__Work item__: Ignoring every picture, return the lines of the listing below word for word, from the line that holds "Open the Forwarding and POP/IMAP tab" through the line that holds "Where should I click to: Click the Date".

__Information supplied__:
-- -- --

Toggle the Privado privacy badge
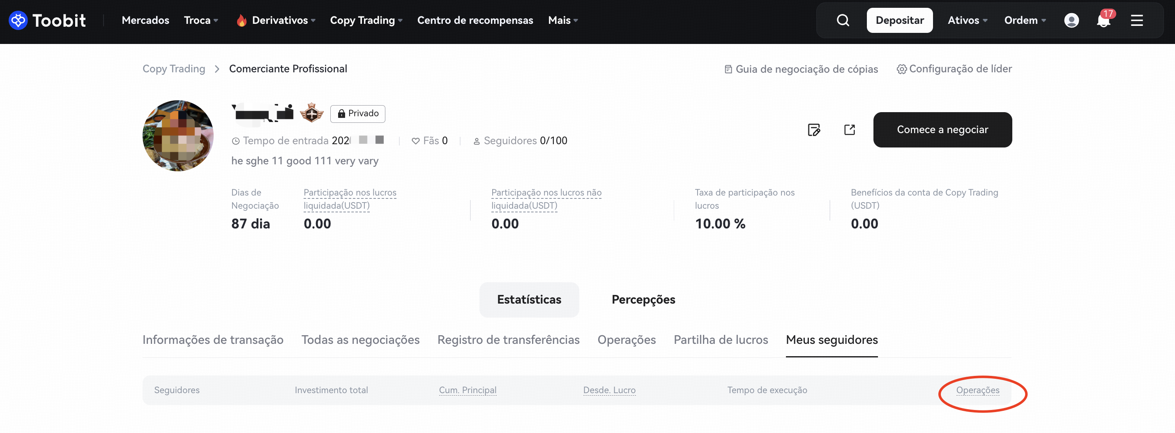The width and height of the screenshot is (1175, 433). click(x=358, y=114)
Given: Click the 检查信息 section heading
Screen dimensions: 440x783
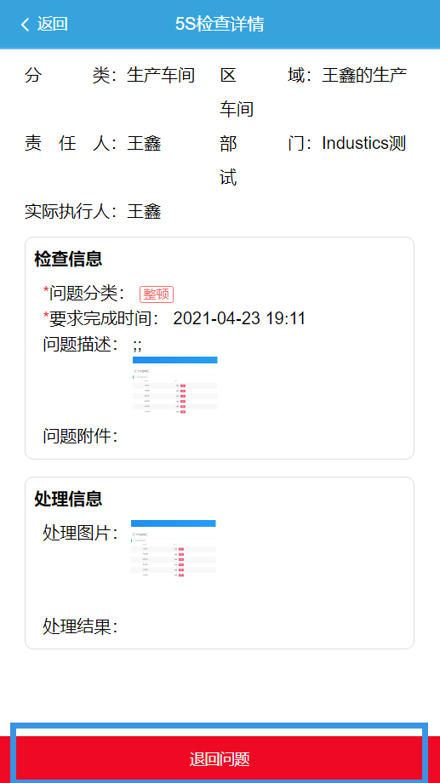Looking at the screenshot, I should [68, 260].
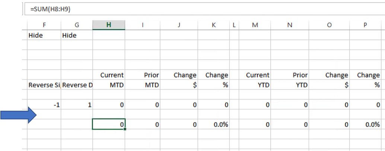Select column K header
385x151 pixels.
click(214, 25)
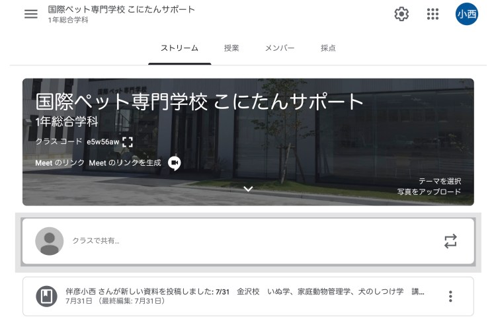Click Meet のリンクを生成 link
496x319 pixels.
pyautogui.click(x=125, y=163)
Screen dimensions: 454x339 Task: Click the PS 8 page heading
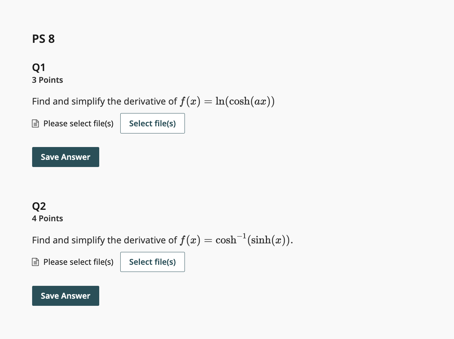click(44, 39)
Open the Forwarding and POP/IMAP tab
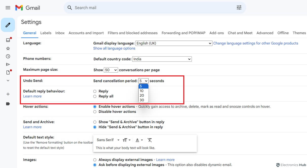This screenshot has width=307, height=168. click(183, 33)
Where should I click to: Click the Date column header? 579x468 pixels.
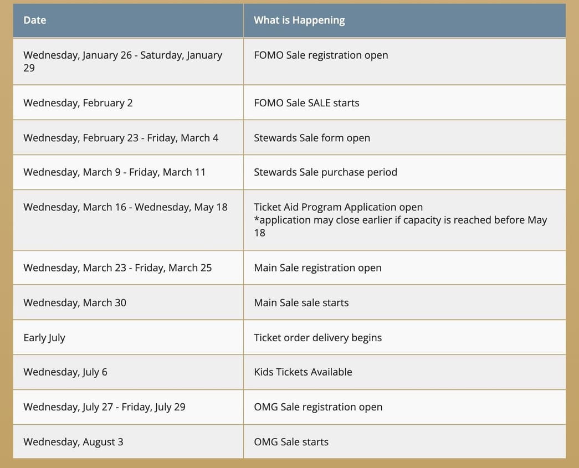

-- -- --

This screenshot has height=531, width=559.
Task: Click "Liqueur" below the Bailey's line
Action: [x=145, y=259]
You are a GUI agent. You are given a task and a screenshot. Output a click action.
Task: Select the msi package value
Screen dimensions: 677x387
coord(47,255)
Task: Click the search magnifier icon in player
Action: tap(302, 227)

-- -- --

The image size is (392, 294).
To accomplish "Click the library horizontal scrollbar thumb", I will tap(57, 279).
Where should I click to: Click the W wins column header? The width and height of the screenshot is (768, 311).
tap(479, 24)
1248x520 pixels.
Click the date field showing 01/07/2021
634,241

-- -- --

__Solution below__:
Open the Forwarding and POP/IMAP tab
This screenshot has width=307, height=168. click(183, 33)
Where should I click to: Click the Date column header? 579x468 pixels.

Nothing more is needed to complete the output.